» Record list:
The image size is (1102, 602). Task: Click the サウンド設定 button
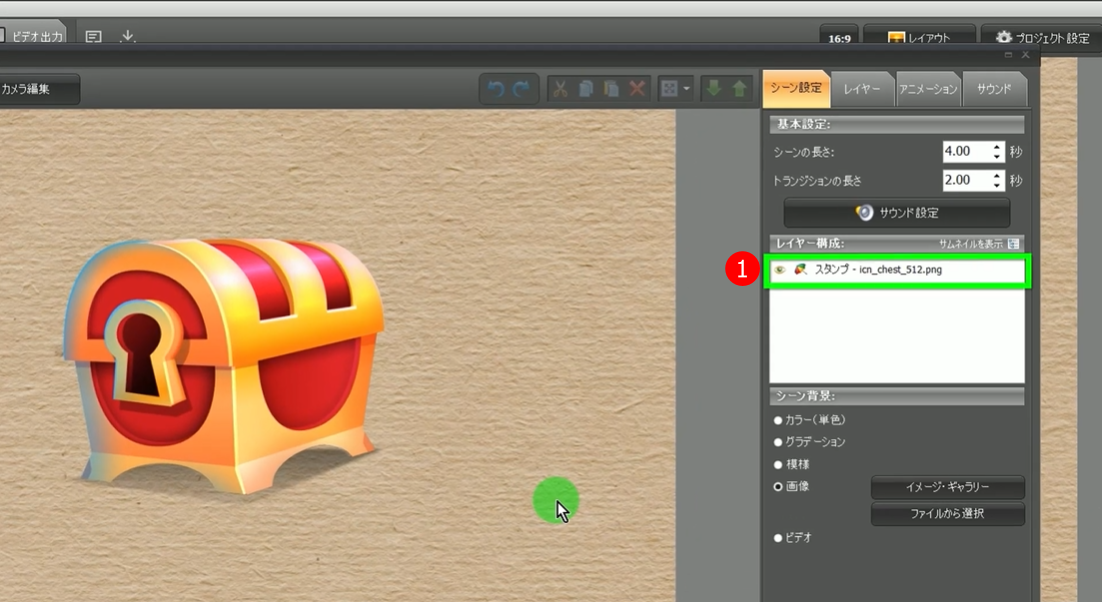click(896, 213)
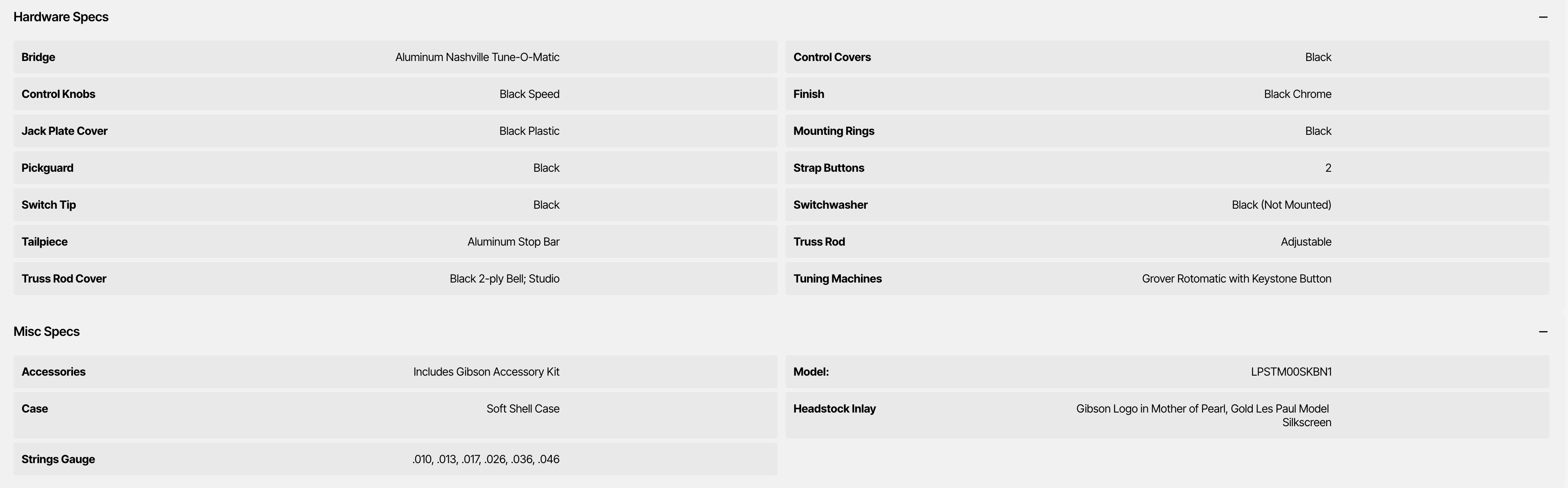The image size is (1568, 488).
Task: Click the Tuning Machines Grover Rotomatic value
Action: tap(1236, 279)
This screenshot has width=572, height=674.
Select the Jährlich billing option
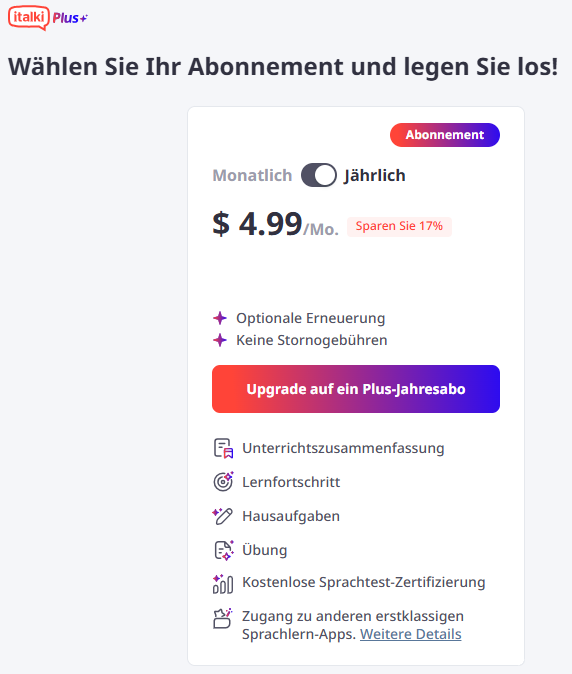[374, 175]
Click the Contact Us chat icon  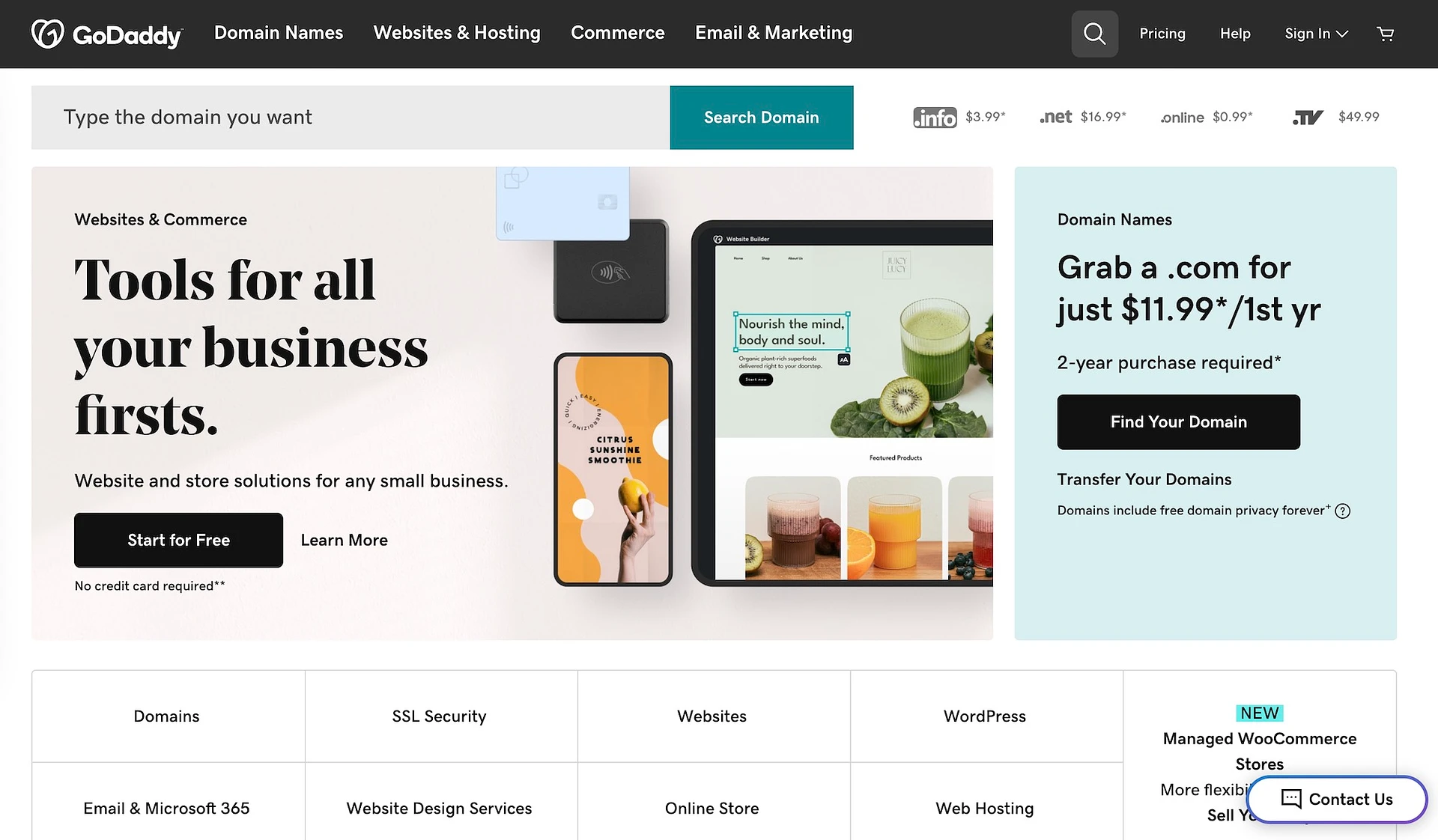point(1291,799)
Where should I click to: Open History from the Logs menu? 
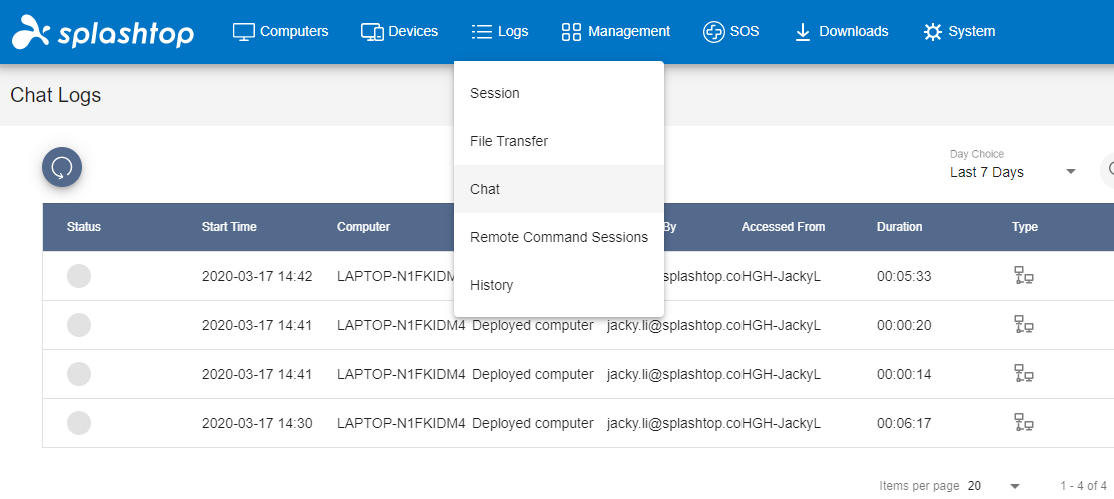[x=559, y=285]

» Exercise task: Swap "Logs menu" for "Tools menu" in the rows from the line with "Where should I" through the last row, keeping everything else the same. Give only those lines, and leave the pictures out.

» Response for this exercise:
Where should I click to: Open History from the Tools menu? 
[x=559, y=285]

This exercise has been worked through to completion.